Below are records to be repeated exactly. Leave their pictures behind.
++++ Listed records ++++
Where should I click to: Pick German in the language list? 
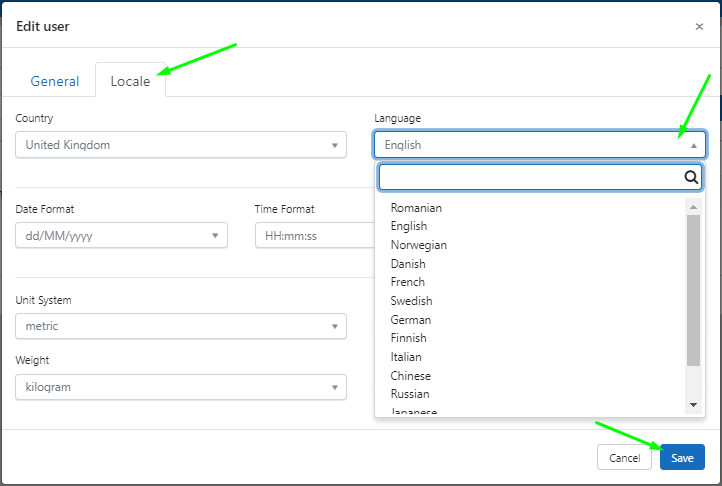tap(411, 320)
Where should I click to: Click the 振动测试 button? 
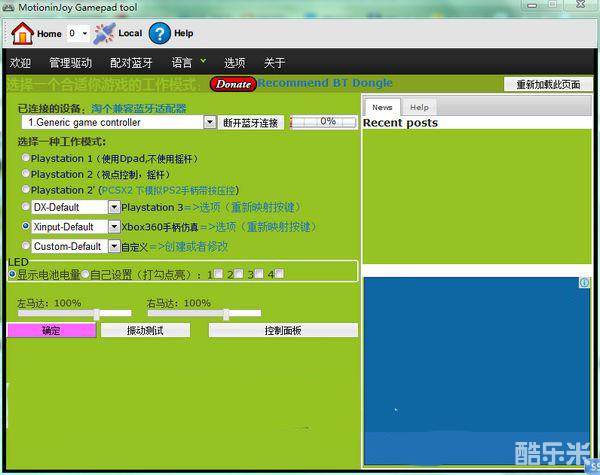click(x=145, y=330)
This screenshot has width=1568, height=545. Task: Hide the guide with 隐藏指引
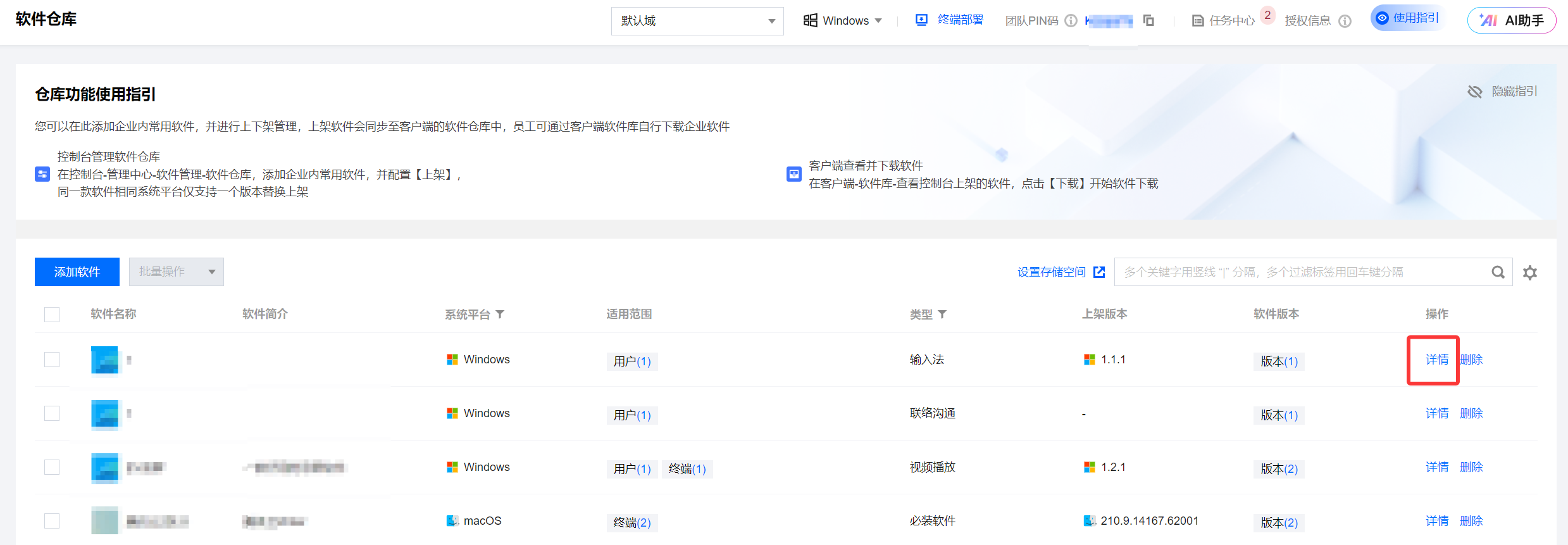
++++
→ Response to this exercise
Where should I click to: Pick German in the language list? 
tap(411, 320)
Where should I click to: Click the 振动测试 button? 
click(x=145, y=330)
This screenshot has width=1568, height=545. Task: Hide the guide with 隐藏指引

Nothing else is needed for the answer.